▸ **What the task requires**
Below are the records; print exactly the lines from the one with "Select article link 214021316" through the last, both included, and leave the pictures out.

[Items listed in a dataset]
--*--

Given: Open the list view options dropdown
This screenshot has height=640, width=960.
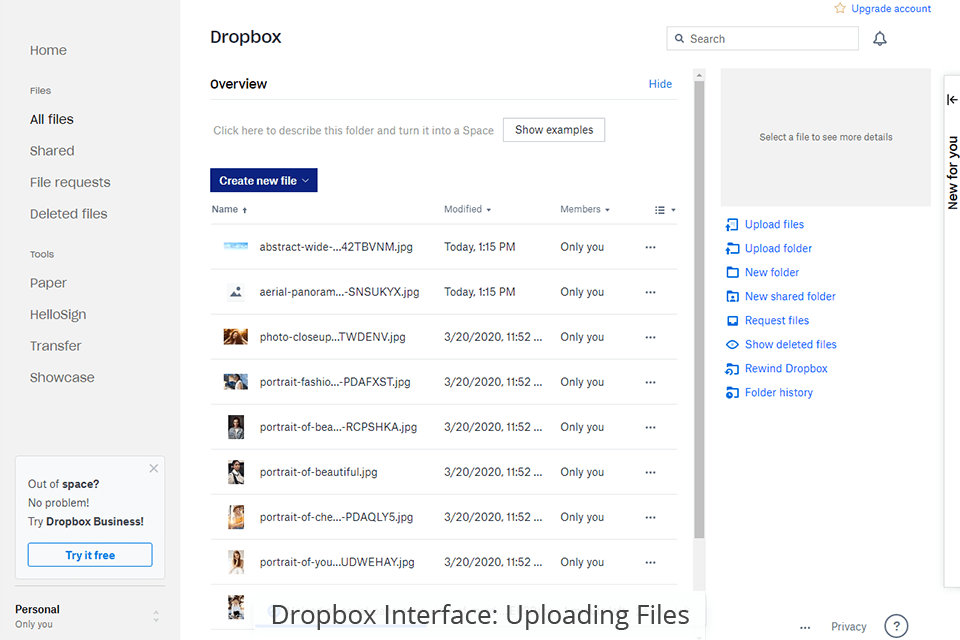Looking at the screenshot, I should (x=663, y=209).

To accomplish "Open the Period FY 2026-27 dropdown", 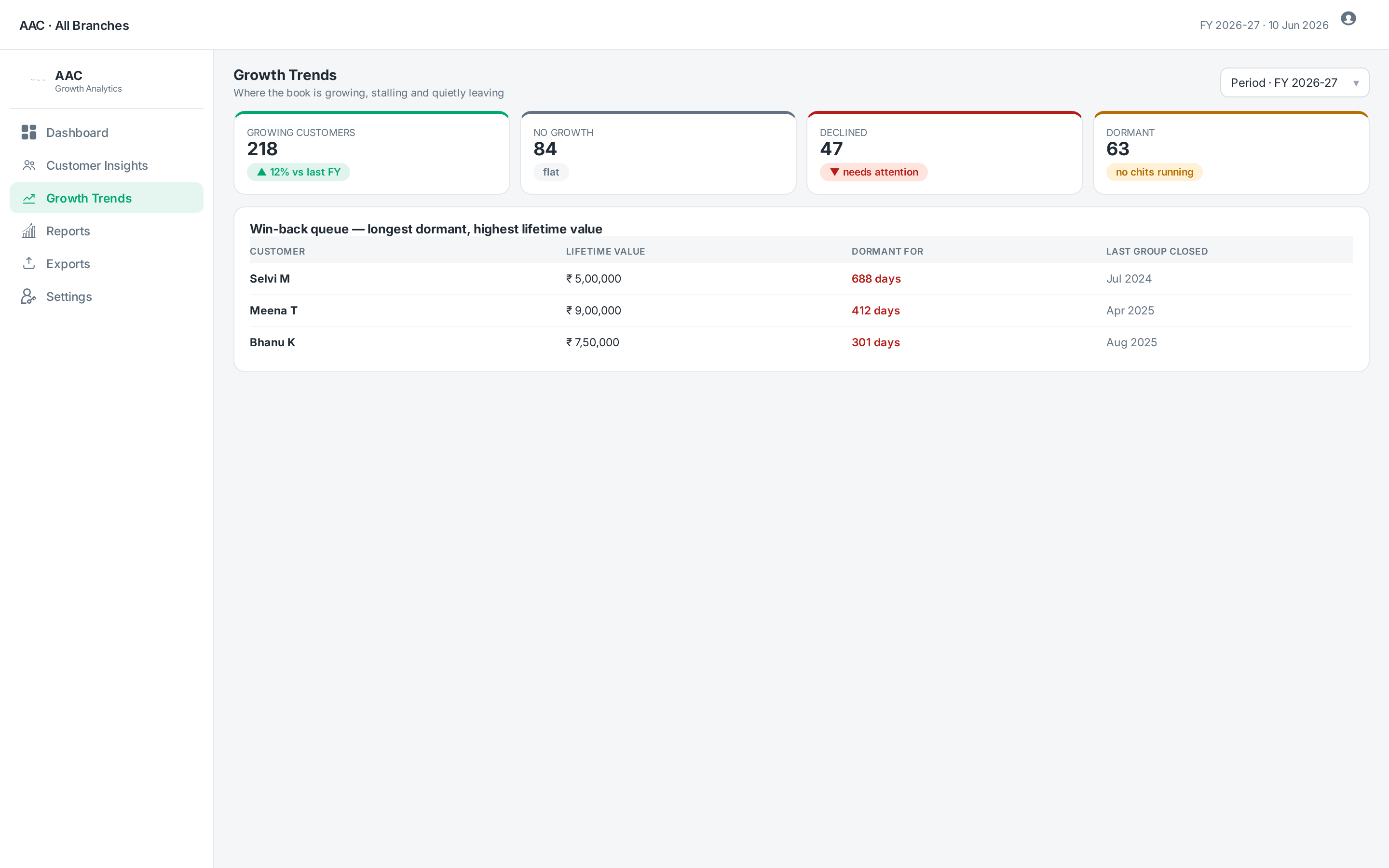I will (1294, 82).

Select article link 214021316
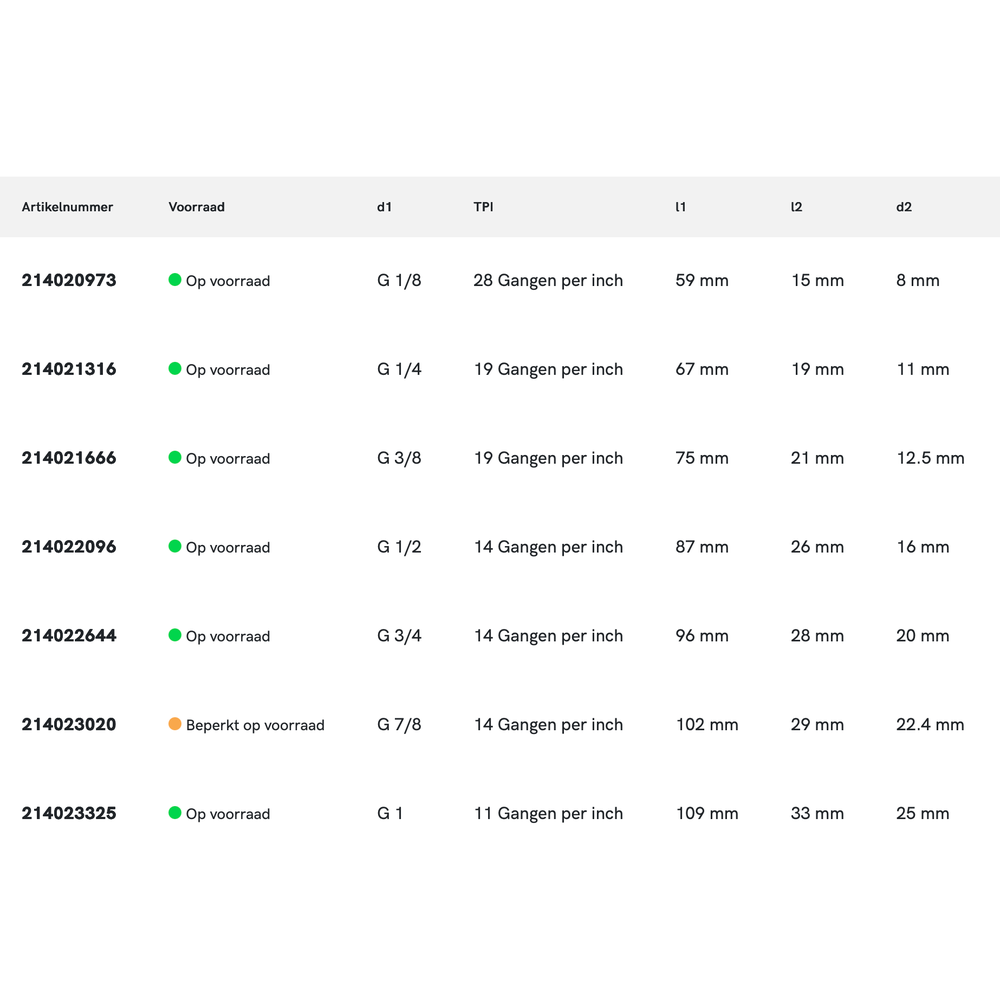(69, 369)
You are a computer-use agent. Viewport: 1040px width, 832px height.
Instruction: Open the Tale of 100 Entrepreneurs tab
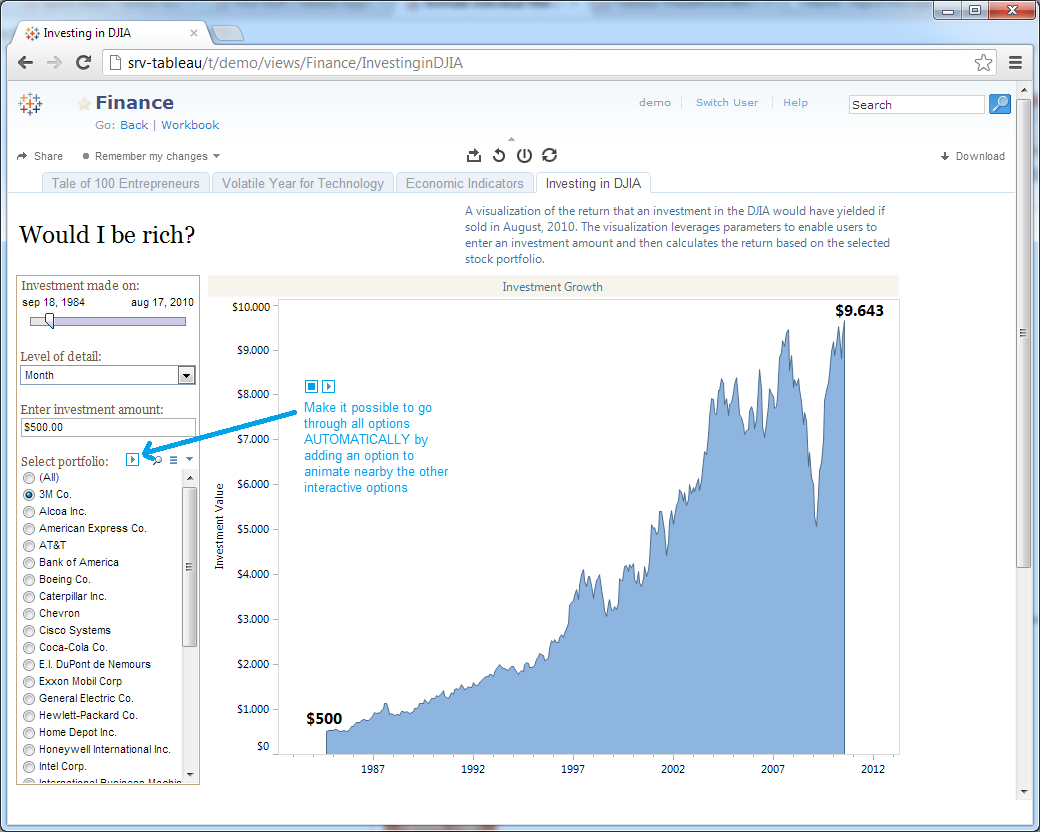(x=126, y=183)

--*--

▸ **Exercise solution**
Select article link 214021316
(69, 369)
You are a computer-use agent. Viewport: 1040px width, 832px height.
Instruction: Open the Tale of 100 Entrepreneurs tab
(x=126, y=183)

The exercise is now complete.